- **STATED TASK**
Could you copy the listing below word for word, leaving out the pictures?
:::
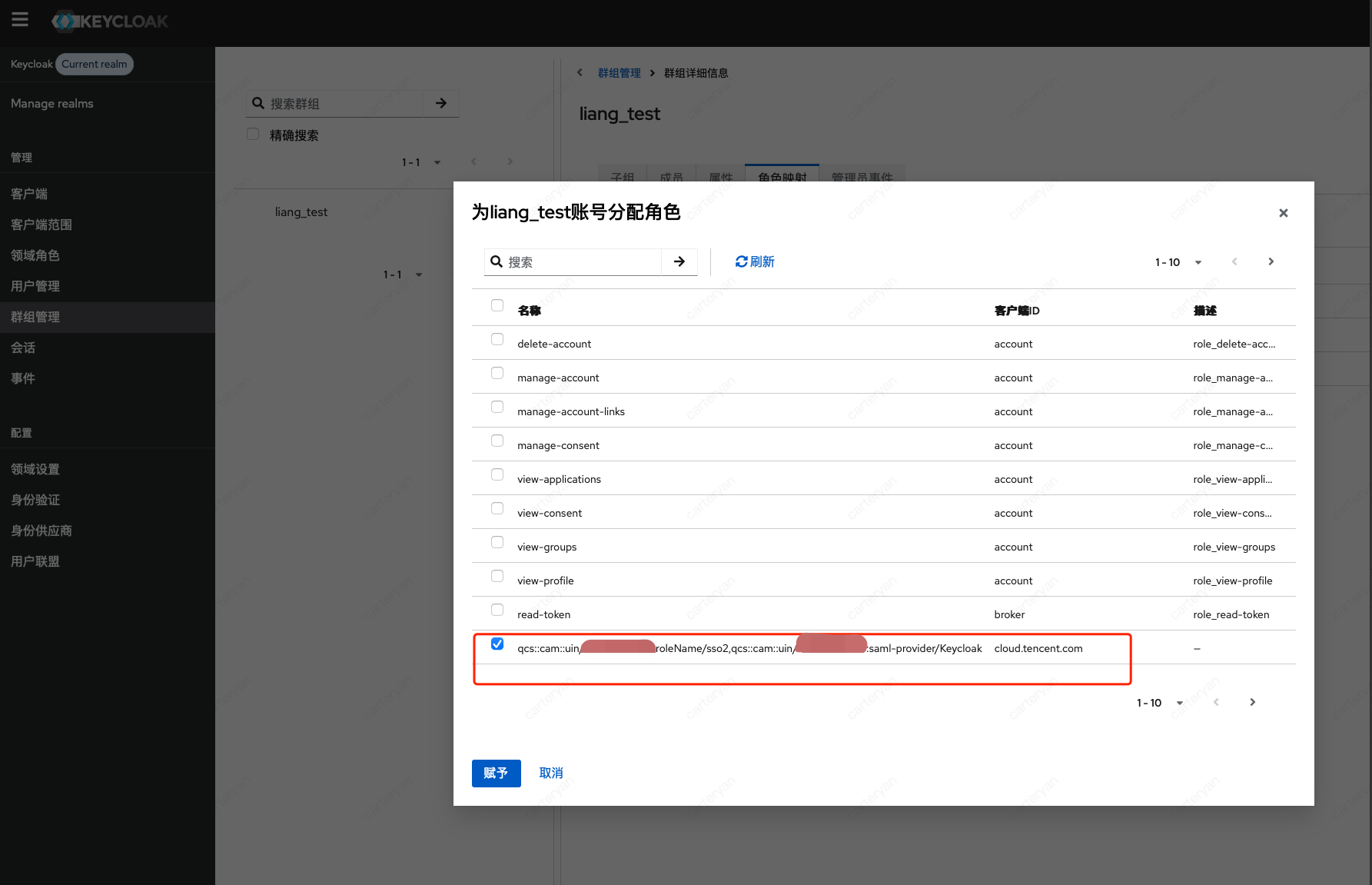Screen dimensions: 1372x885
Task: Uncheck the cloud.tencent.com role checkbox
Action: [x=497, y=644]
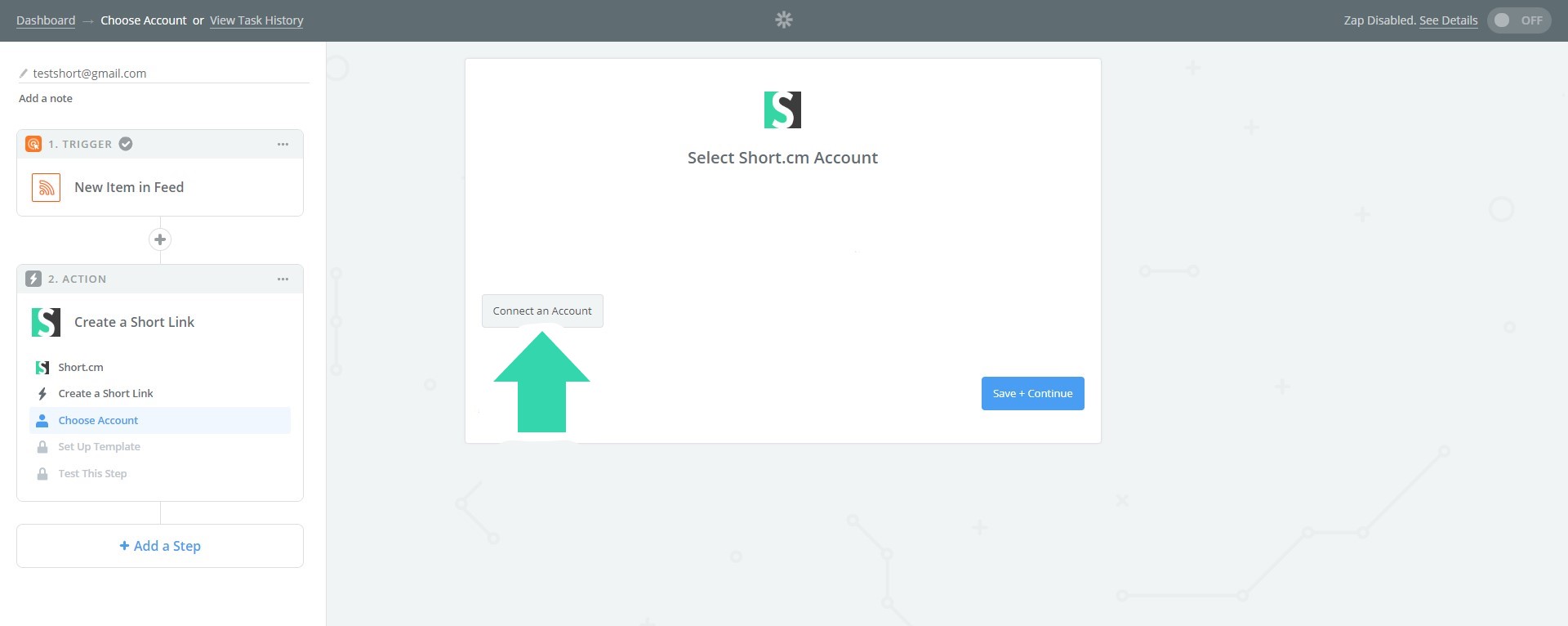The image size is (1568, 626).
Task: Open the Create a Short Link sub-step
Action: point(105,393)
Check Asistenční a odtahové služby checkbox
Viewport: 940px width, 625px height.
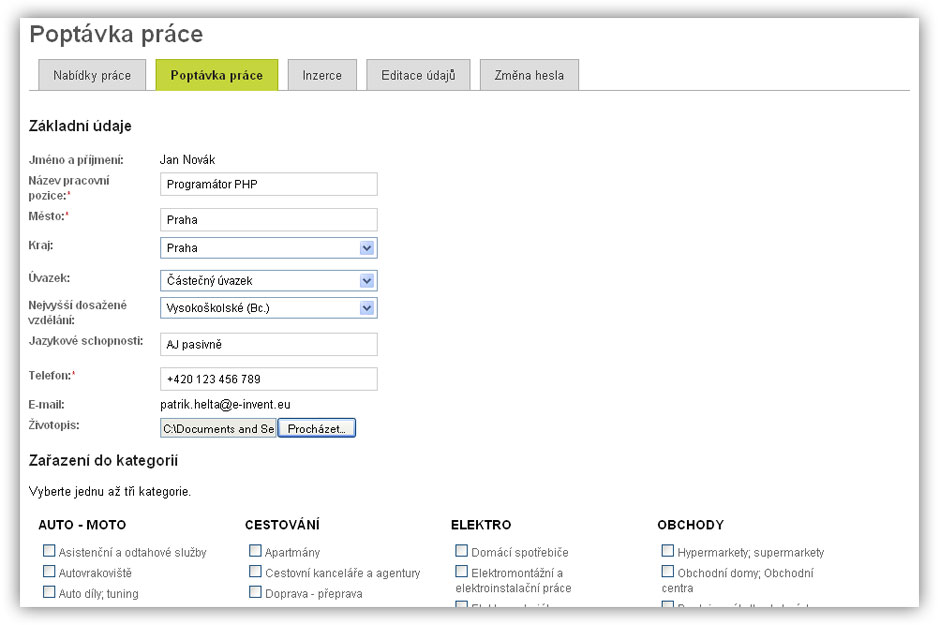(49, 551)
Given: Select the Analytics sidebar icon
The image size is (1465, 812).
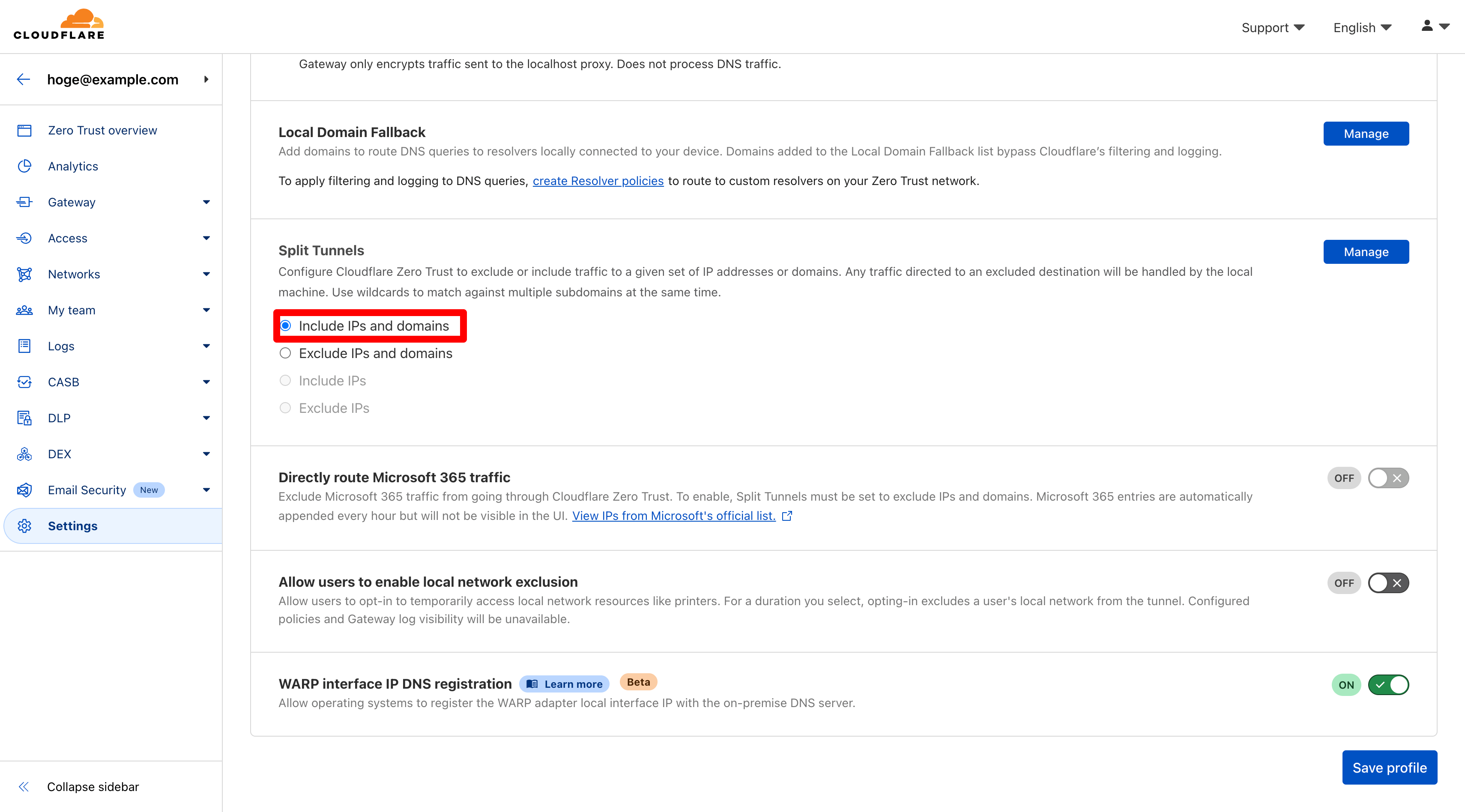Looking at the screenshot, I should [x=24, y=166].
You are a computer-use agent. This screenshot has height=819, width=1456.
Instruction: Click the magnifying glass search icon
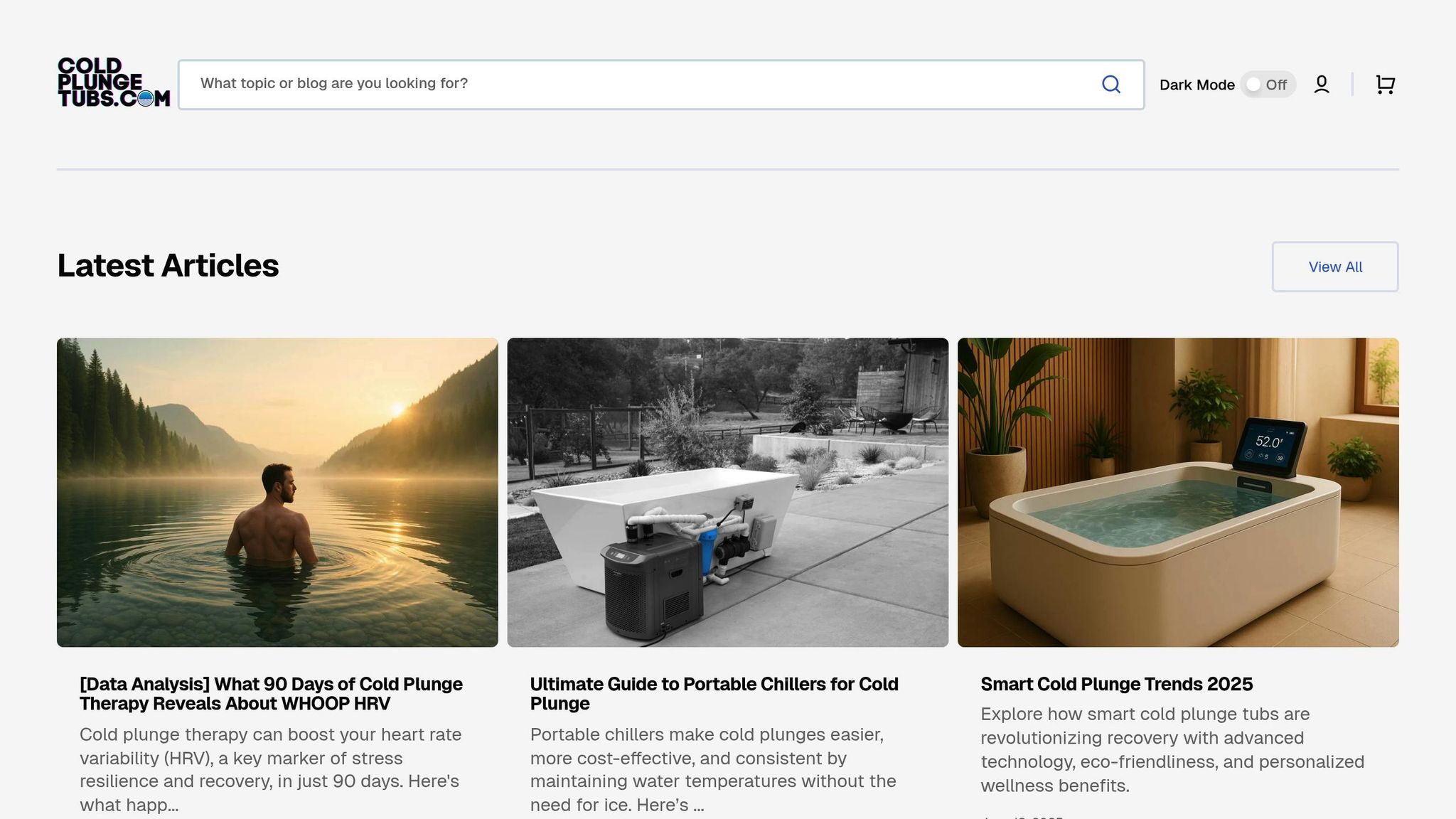(x=1110, y=85)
:::
- **SOLUTION FOR THIS PROBLEM**
Screen dimensions: 1372x885
Task: Uncheck the cloud.tencent.com role checkbox
Action: [x=497, y=644]
The image size is (1568, 626).
Task: Open the Create a Short Link sub-step
Action: point(105,393)
Check Asistenční a odtahové služby checkbox
Viewport: 940px width, 625px height.
(49, 551)
Given: Select the Analytics sidebar icon
The image size is (1465, 812).
Looking at the screenshot, I should [x=24, y=166].
You are a computer-use agent. This screenshot has height=819, width=1456.
Instruction: Click the magnifying glass search icon
(x=1110, y=85)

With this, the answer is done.